## Compiti da svolgere
[A] Rispondi a queste domande sul codice del decoder:
(i) Quale funzione di torch viene usata per costruire la causal mask?
(ii) Con quale nome viene registrata quella matrice tramite register_buffer?
(iii) Lungo quale dimensione viene applicato il softmax ai punteggi di attenzione?
[B] Prosegui il codice del decoder a partire dall'ultima riga riportata.

# Decoder

In [1]:
import math

import torch
import torch.nn as nn
import torch.nn.functional as F
from torch.utils.data import dataset

import numpy as np
import matplotlib.pyplot as plt

In [2]:
class CausalSelfAttention(nn.Module):
    def __init__(self, d_k, d_model, n_heads, max_len):
        super().__init__()
        
        self.d_k = d_k
        self.n_heads = n_heads
        self.key = nn.Linear(d_model, d_k * n_heads)
        self.query = nn.Linear(d_model, d_k*n_heads)
        self.value = nn.Linear(d_model, d_k*n_heads)
        self.fc = nn.Linear(d_k * n_heads, d_model)
        
        # creiamo la causal mask, motivo per il quale passiamo anche la max_len nell'init
        # la causal mask ci permette di diagonalizzare la matrice dei pesi dell'attenzione
        # torch.tril è triangular lower (gli 1 stanno sotto)
        cm = torch.tril(torch.ones(max_len, max_len))
        # registriamo questa matrice con questa forma: 1 x 1 x max_len x max_len
        self.register_buffer("causal_mask", cm.view(1, 1, max_len, max_len))
        
    def forward(self, q, k, v, pad_mask=None):
        q = self.query(q)
        k = self.key(k)
        v = self.value(v)
        
        N = q.shape[0]
        T = q.shape[1]
        
        q = q.view(N, T, self.n_heads, self.d_k).transpose(1, 2)
        k = k.view(N, T, self.n_heads, self.d_k).transpose(1, 2)
        v = v.view(N, T, self.n_heads, self.d_k).transpose(1, 2)
        
        attn_scores = q @ k.transpose(-2, -1) / math.sqrt(self.d_k)
        if pad_mask is not None:
            attn_scores = attn_scores.masked_fill(pad_mask[:, None, None, :] == 0, float("-inf"))
        # Causal Mask si applica su tutte le dimensioni, fino alla lunghezza dell'input per velocizzare
        attn_scores = attn_scores.masked_fill(self.causal_mask[:, :, :T, :T] == 0, float("-inf"))
        attn_weights = F.softmax(attn_scores, dim=-1)
        
        A = attn_weights @ v
        
        A = A.transpose(1, 2)
        A = A.contiguous().view(N, T, self.d_k * self.n_heads)

## Dati forniti
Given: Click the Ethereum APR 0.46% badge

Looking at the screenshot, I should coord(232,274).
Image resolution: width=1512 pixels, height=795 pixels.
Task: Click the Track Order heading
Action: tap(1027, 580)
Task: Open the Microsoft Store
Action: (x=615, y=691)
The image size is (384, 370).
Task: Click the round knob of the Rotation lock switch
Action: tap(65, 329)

## Risultati dei compiti
[A]
(i) torch.tril
(ii) "causal_mask"
(iii) Lungo l'ultima dimensione (dim=-1).

[B]
        
        return self.fc(A)

In [3]:
class TransformerBlock(nn.Module):
    def __init__(self, d_k, d_model, n_heads, max_len, dropout_prob=0.1):
        super().__init__()
        
        self.ln1 = nn.LayerNorm(d_model)
        self.ln2 = nn.LayerNorm(d_model)
        self.mha = CausalSelfAttention(d_k, d_model, n_heads, max_len)
        self.ann = nn.Sequential(
            nn.Linear(d_model, d_model * 4),
            nn.GELU(),
            nn.Linear(d_model * 4, d_model),
            nn.Dropout(p=dropout_prob)
        )
        self.dropout = nn.Dropout(p=dropout_prob)
       
    
    def forward(self, x, pad_mask=None):
        x = self.ln1(x + self.mha(x, x, x, pad_mask))
        x = self.ln2(x + self.ann(x))
        x = self.dropout(x)
        return x

In [4]:
class PositionalEncoding(nn.Module):
    def __init__(self, d_model, max_len=2048, dropout_prob=0.1):
        super().__init__()
        self.dropout = nn.Dropout(p=dropout_prob)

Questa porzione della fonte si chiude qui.